Given passage:

Radio France is the French national public radio broadcaster.

Stations
Radio France offers seven national networks:
France Inter — Radio France's "generalist" station, featuring entertaining and informative talk mixed with a wide variety of music, plus hourly news bulletins with extended news coverage in the morning, midday, and early-evening peaks
France Info — 24-hour news
France Culture — cultural programming covering the arts, history, science, philosophy, etc. together with in-depth news coverage at peak times
France Musique — classical music and jazz
France Bleu — a network of 44 regional stations, mixing popular music with locally based talk and information, including:
France Bleu 107.1 — for the Paris-Île-de-France region
France Bleu Béarn — Pyrénées-Atlantiques
France Bleu Nord — Nord and Pas de Calais
FIP — specialising in a wide range of music – classical, hip hop, jazz, chanson, rock, blues, world music – and minimal speech
Mouv'  — pop music, aimed at a young audience

Mission
Radio France's two principal missions are:
 To create and expand the programming on all of their stations; and
 To assure the development and the management of the following four orchestras and choirs:
 l'Orchestre National de France (National Orchestra of France)
 l'Orchestre Philharmonique de Radio France (Radio France Philharmonic Orchestra)
 Le Chœur de Radio France (Choir of Radio France)
 La Maîtrise de Radio France (Choir School of Radio France with a choir of children and teenagers)

History

 1897: A year after Marconi's experiments, Eugène Ducretet begins his trials of radio broadcasting from a mast on the third level of the Eiffel Tower
 1921: The weather forecast and the stock market prices are read from a studio in the Eiffel Tower.

Data excerpt:
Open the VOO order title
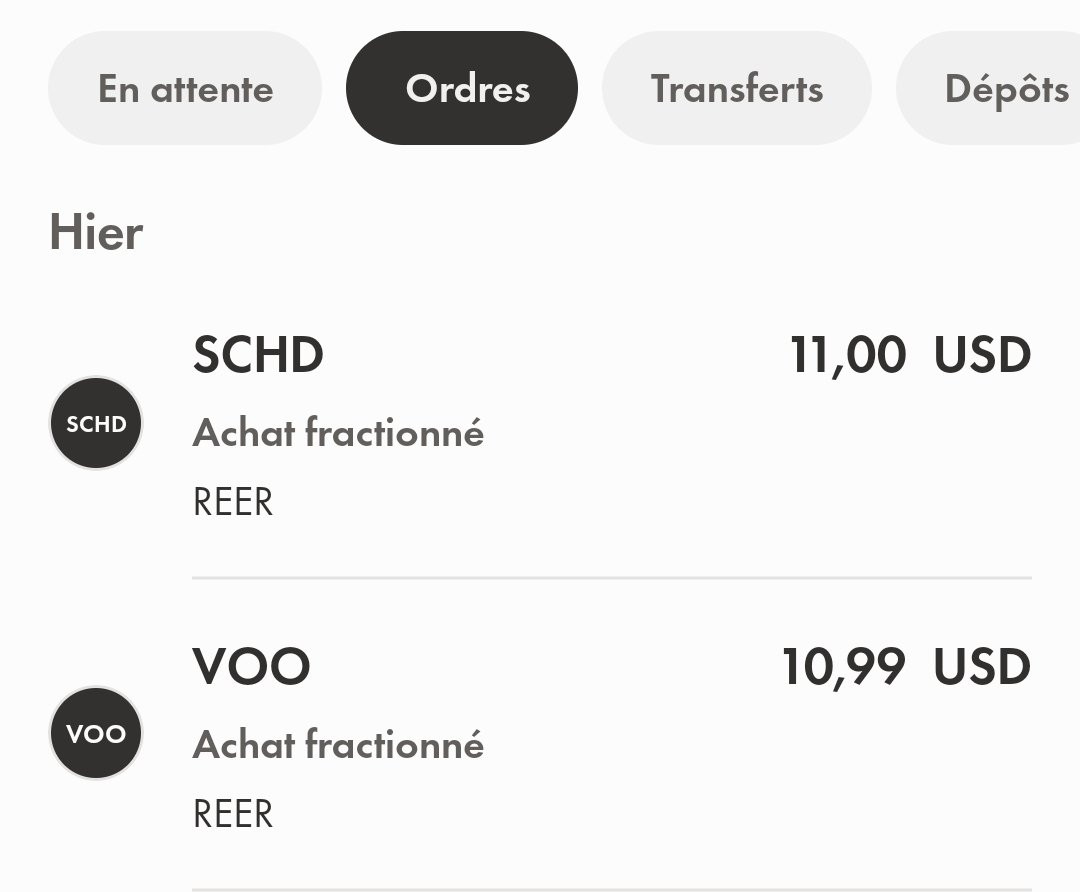tap(251, 667)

Exercises:
a: In the Radio France text, how many regional stations make up the France Bleu network?
b: Rewrite the Radio France text between "Le Chœur de" and "the Eiffel Tower.", inclusive, swapping "weather forecast" for "weather report".

Responses for each task:
a: 44

b:
Le Chœur de Radio France (Choir of Radio France)
 La Maîtrise de Radio France (Choir School of Radio France with a choir of children and teenagers)

History

 1897: A year after Marconi's experiments, Eugène Ducretet begins his trials of radio broadcasting from a mast on the third level of the Eiffel Tower
 1921: The weather report and the stock market prices are read from a studio in the Eiffel Tower.